Esta ampliación de la “ciudad” fuera del ámbito estricto del perímetro de las murallas nació por necesidades de la fiesta de la Pascua, y de otras, sobre todo de los tabernáculos, de acoger peregrinos que tenían por tradición –por ejemplo en el caso de la Pascua- que sacrificar los corderos en el Templo y comerlos dentro del perímetro de la ciudad. De este modo, nació por motivos prácticos entre los doctores de la Ley la idea de la Gran Jerusalén. Muchos piadosos pensaban que preferentemente, había que esperar allí, en la capital, la “vuelta” de Jesús como mesías en pleno sentido, es decir, que ya no sería impedido por circunstancias externas –complot contra el Jesús carnal- en su tarea de implantar el Reino de Dios.

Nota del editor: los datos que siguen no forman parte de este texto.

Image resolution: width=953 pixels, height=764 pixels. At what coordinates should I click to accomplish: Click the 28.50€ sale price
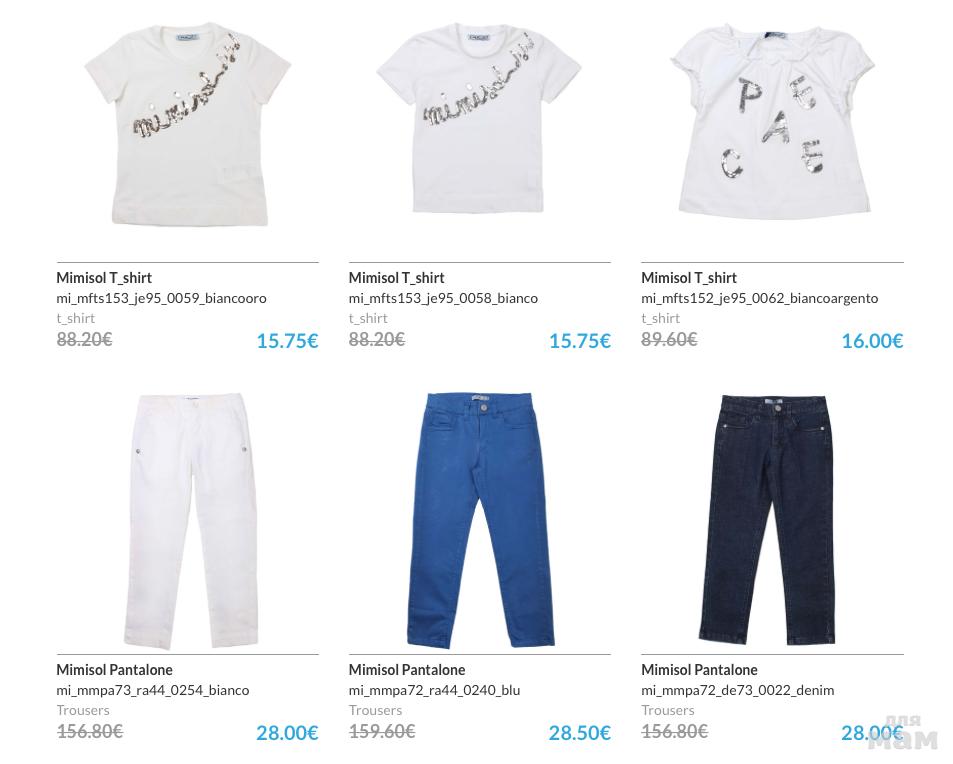click(580, 733)
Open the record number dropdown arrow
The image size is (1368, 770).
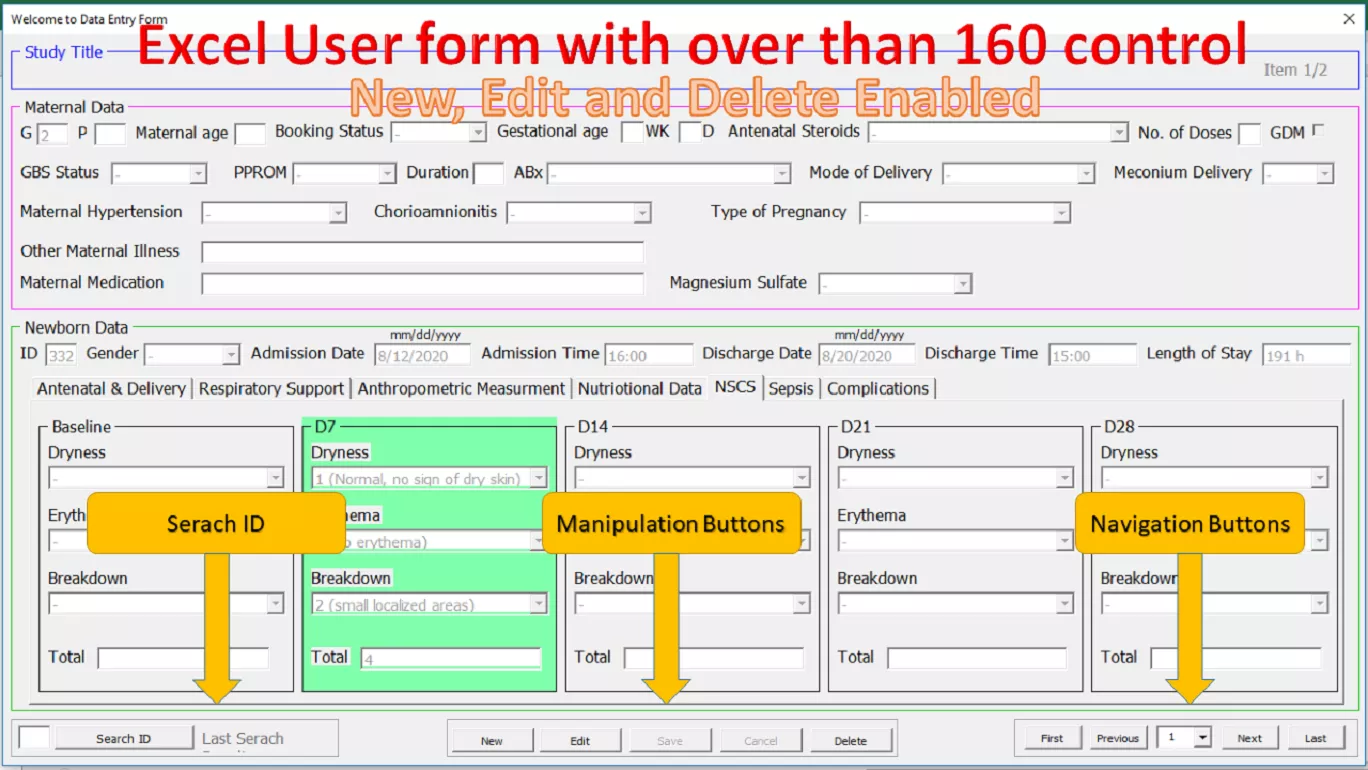(x=1202, y=738)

· No tiene esta comunidad de Jerusalén a mi parecer, y según el de muchos, una teología aún específicamente “cristiana” sino “judeocristiana”, en el sentido de que la única gran diferencia con sus correligionarios de la corriente mayoritaria del judaísmo era que creían firmemente que el mesías había venido ya; que ese mesías había sido Jesús el crucificado pero resucitado por Dios; que Éste había vindicado su tarea y que había hecho divino al Resucitado “de algún modo”, es decir le había dado una nueva naturaleza, que sin dejar de ser hombre lo situaba de pie (Hch 7,58) o sentado a la diestra del Padre.

· Creían además que Jesús -constituido el “Viviente” por Dios, el “Resucitado”, “Mesías” y “Señor” (Hch 2: discurso de Pedro)- había de venir de nuevo a la tierra a cumplir su tarea, frustrada por la iniquidad de los jefes judíos y de los romanos, a instaurar por fin el Reino como acabamos de indicar;

· Y creían finalmente que esa venida iba a ser inmediata, tanto que podían vender todos sus bienes y esperar a que ésta se produjera, orando, asistiendo al Templo diariamente, cumpliendo con otros preceptos de la ley mosaica, etc., sin preocuparse de nada más.

Según Lucas, el autor de los Hechos, el “judeocristianismo” nace en y después de lo ocurrido en Pentecostés (cap. 2 de Hechos), donde –según el discurso puesto en boca de Pedro- se cumple la profecía de Joel:

Y será en los días postreros, dice Dios, derramaré de mi Espíritu sobre toda carne, y vuestros hijos y vuestras hijas profetizarán; y vuestros jóvenes verán visiones, y vuestros viejos soñarán sueños. Y ciertamente sobre mis siervos y sobre mis siervas en aquellos días, derramaré de mi Espíritu, y profetizarán (Hch 2,17-18 = Joel 3,1-5).


Estamos, pues, en un momento escatológico, del final de esta era y del comienzo de otra, definitiva; en ella, en lo que se refiere a la recepción del Espíritu, no hay distinción entre hombre y mujer. Aquí estaríamos en la línea de Génesis 1,27.


Ahora bien, en este supuesto del final de los tiempos tampoco habría esta distinción para el judaísmo circundante, a pesar de que en la vida diaria, antes de los instantes escatológicos, la mujer valía tanto como medio varón (por ejemplo, por su casi nula capacidad de ser testigos, por su nula capacidad de intervenir en la vida pública en todas sus esferas) y en la mayoría de los casos menos que medio hombre. Creo, pues, que esta igualdad de hombre y mujer en los tiempos finales no es mérito especial de los judeocristianos, ya que se cumple lo dicho por el profeta Joel como válido para todo el judaísmo.

T
odos éstos (los Doce más Santiago, el hermano del Señor) perseveraban unánimes en oración y ruego, con las mujeres, y con María la madre de Jesús, y con sus hermanos (Hch 1,14).

(Pedro, liberado milagrosamente por un ángel de la cárcel de Herodes Agripa I) llegó a casa de María, la madre de Juan, el que tenía por sobrenombre Marcos, donde muchos estaban juntos orando (Hch 12,12).


Por el ambiente general de lo que cuentan los Hechos es de suponer que en la primera comunidad judeocristiana las mujeres estaban al mismo nivel que los varones en la plegaria y profecía carismática (carisma = ‘don’ del Espíritu divino). Ahora bien, esta plena participación de las mujeres en pie de igualdad con los varones en la vida de la comunidad primitiva jerusalemita debe suponerse para el ámbito espiritual, no para el social, donde las normas de la costumbre judía respecto a las mujeres seguirían inalteradas.


Saludos cordiales de Antonio Piñero.